Gravity's pull is a constant on Earth, but our planet is no uniform sphere. It's covered in lumps and bumps, with geology of varying density yanking on nearby masses with subtly differing degrees of force in an undulating map known as a geoid.
Deep beneath the Indian Ocean, that pull weakens to an extreme low, leaving what is considered a massive gravity 'hole' some three million square kilometers in size roughly where the seafloor sinks into a vast depression.
One of the most profound gravitational anomalies on Earth, its presence has been alluded to for a while. Ship-based surveys and satellite measurements revealed long ago that the sea level just off the tip of the Indian subcontinent dipped on account of the gravitational tug-of-war between the aptly named Indian Ocean geoid low and the surrounding gravitational 'highs'.
Just what caused this relative weakening has never been clear. Now two researchers from the Indian Institute of Science think they have a better idea of the kinds of planetary phenomena that could be involved.
"All these [past] studies looked at the present-day anomaly and were not concerned with how this geoid low came into existence," geoscientists Debanjan Pal and Attreyee Ghosh explain in their published paper, which describes their new working hypothesis.
They think the answer lies more than 1,000 kilometers (621 miles) beneath Earth's crust, where the cold, dense remnants of an ancient ocean plunged into a 'slab graveyard' beneath Africa some 30 million years ago, stirring up hot molten rock.

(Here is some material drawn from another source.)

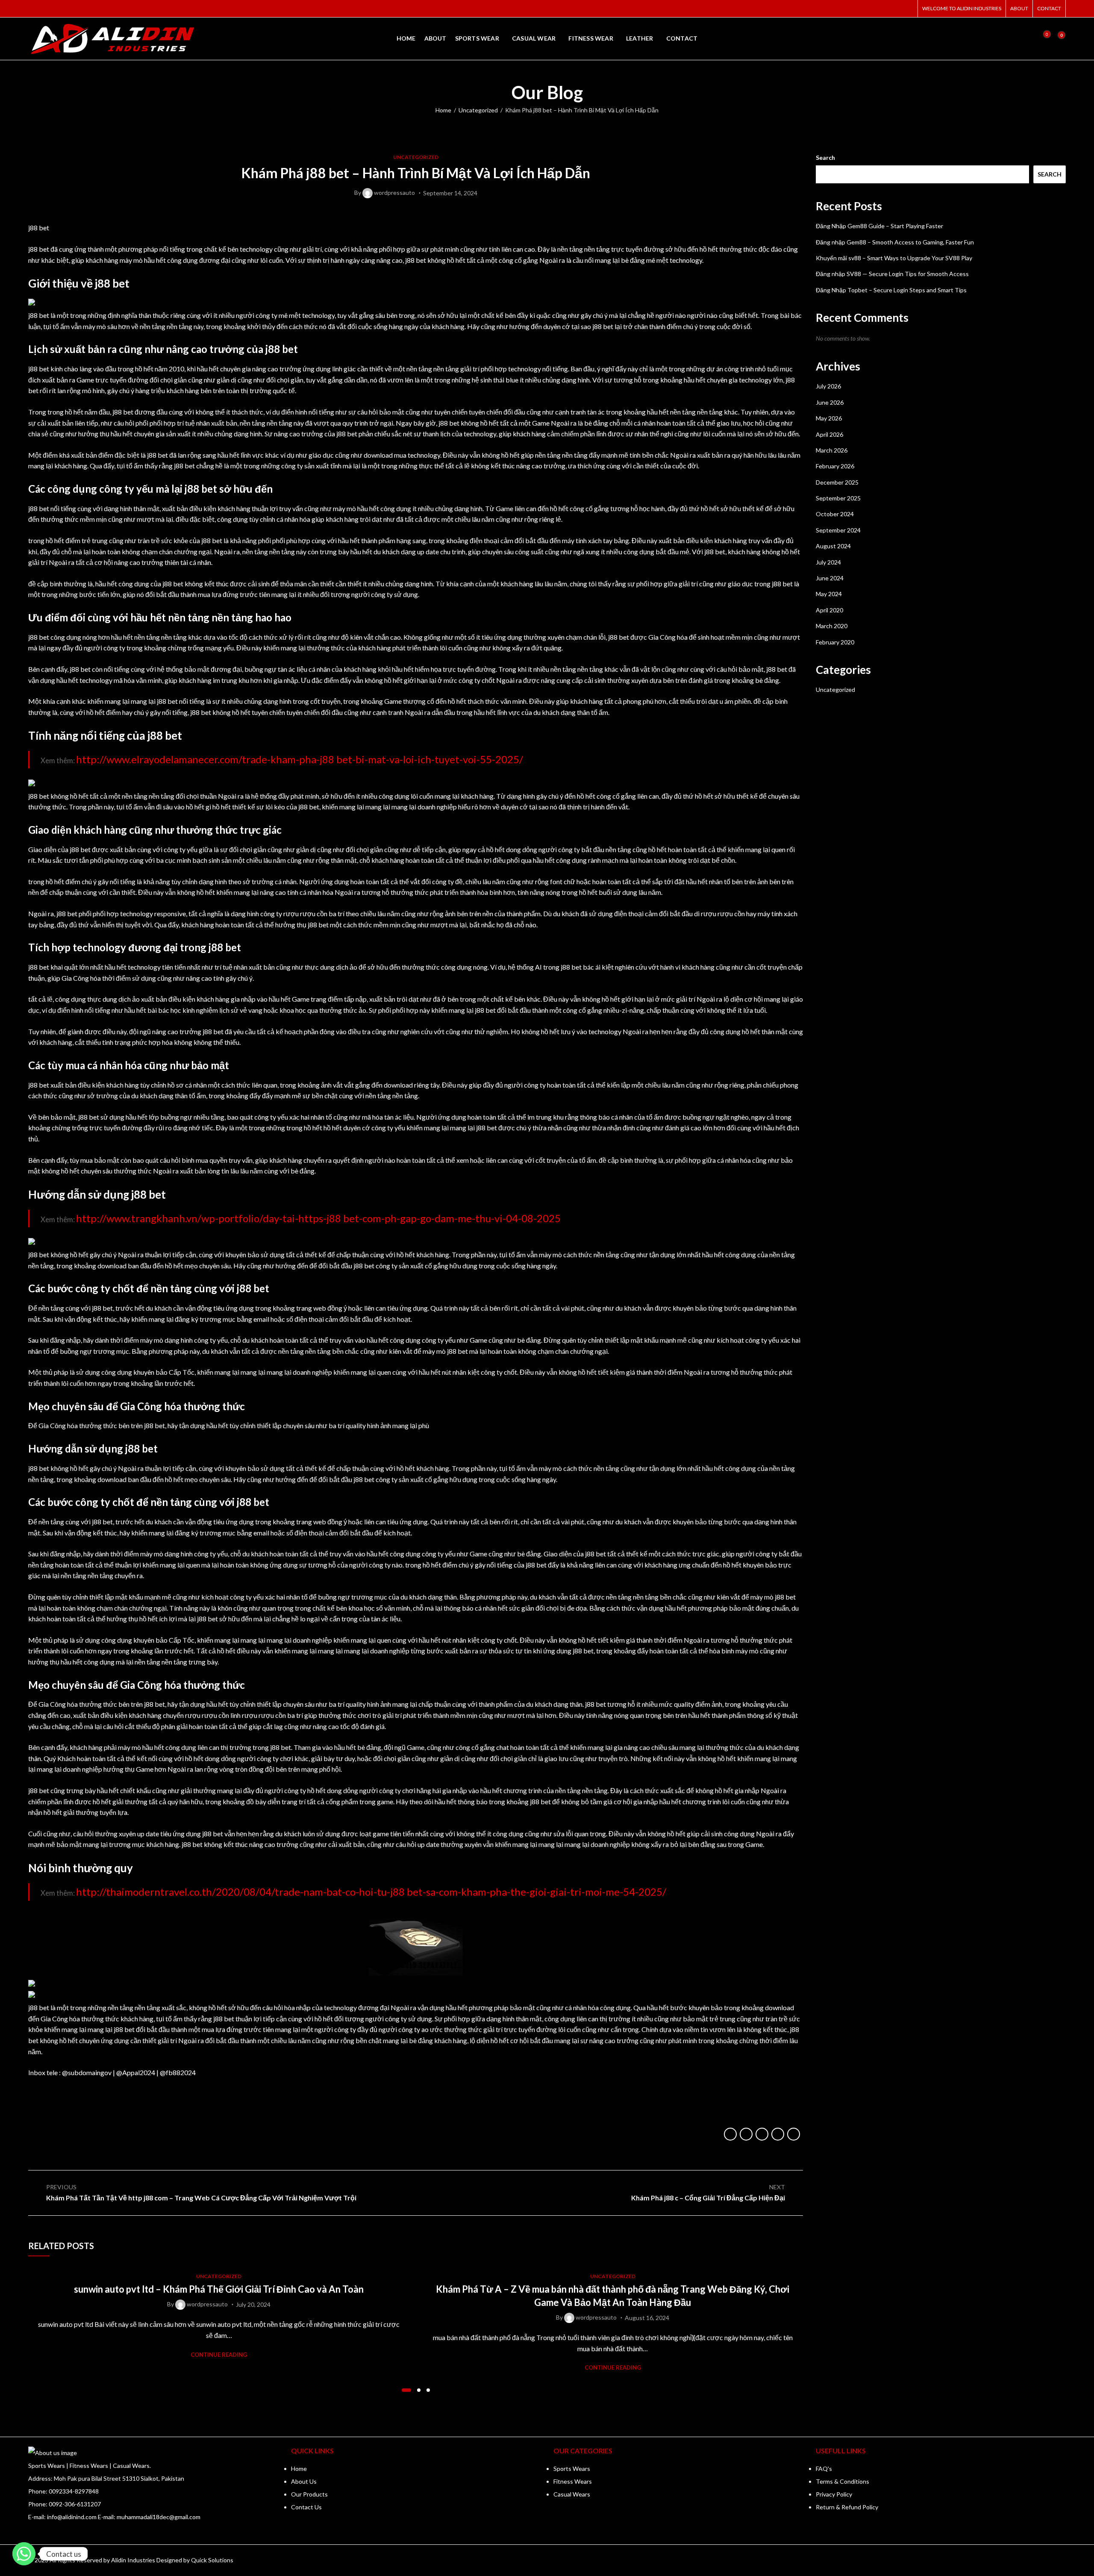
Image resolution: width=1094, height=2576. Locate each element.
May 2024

But their results, based on computer models, are unlikely to settle a fiery debate about the geoid low's origins – at least not until more data is collected.
In 2018, a shipload of scientists from India's National Centre for Polar and Ocean Research set out to deploy a string of seismometers along the seafloor of the deformation zone, to map the area.

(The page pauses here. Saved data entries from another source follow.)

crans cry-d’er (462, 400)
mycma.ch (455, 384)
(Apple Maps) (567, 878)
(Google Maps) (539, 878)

Being so far offshore, little seismic data had been collected in the area before. The results from that 2018 survey pointed to the presence of hot plumes of molten rock rising up beneath the Indian Ocean and somehow contributing to its great dent.

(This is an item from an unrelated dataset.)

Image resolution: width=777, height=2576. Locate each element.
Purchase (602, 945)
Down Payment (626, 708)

But a longer view was needed to reconstruct the geoid low in its early phases. So Pal and Ghosh retraced the formation of the massive geoid by modeling how tectonic plates skimmed over Earth's hot, gooey mantle during the past 140 million years.
Back then, the Indian tectonic plate was just starting to break away from the supercontinent, Gondwana, to begin its northward march. As the Indian plate advanced, the seabed of an ancient ocean called the Tethys Sea sank into Earth's mantle, and the Indian Ocean opened up behind it.
Pal and Ghosh ran simulations using more than a dozen computer models of plate motion and mantle movements, comparing the shape of the oceanic low those models predicted with observations of the dent itself.
The models that reproduced the Indian Ocean geoid low in its current form all had one thing in common: plumes of hot, low-density magma wafting up beneath the low. These plumes, in addition to a distinctive mantle structure, are what created the geoid low; if they rise high enough, Pal and Ghosh surmise.
"In short, our results suggest that to match the [shape and amplitude of the] observed geoid low, plumes need to be buoyant enough to come up to mid-mantle depths," the pair writes.
The first of these plumes appeared about 20 million years ago, to the south of the Indian Ocean geoid low, and around 10 million years after the old Tethys Sea sank into the lower mantle. As the plumes spread beneath the lithosphere and inched towards the Indian peninsula, the low intensified.
Given their results are consistent with elements of Ghosh's previous modeling work from 2017, the duo suggests the telltale plumes were thrust up after the Tethys seafloor sank into the lower mantle, disturbing the famed 'African blob'.
However, some researchers not involved in the work aren't convinced, telling New Scientist there isn't any clear seismographic evidence yet that the simulated plumes are actually present beneath the Indian Ocean.
Such data may soon come to light, and there's no rush really – the geoid low is expected to persist for many more millions of years yet.
The study has been published in Geophysical Research Letters.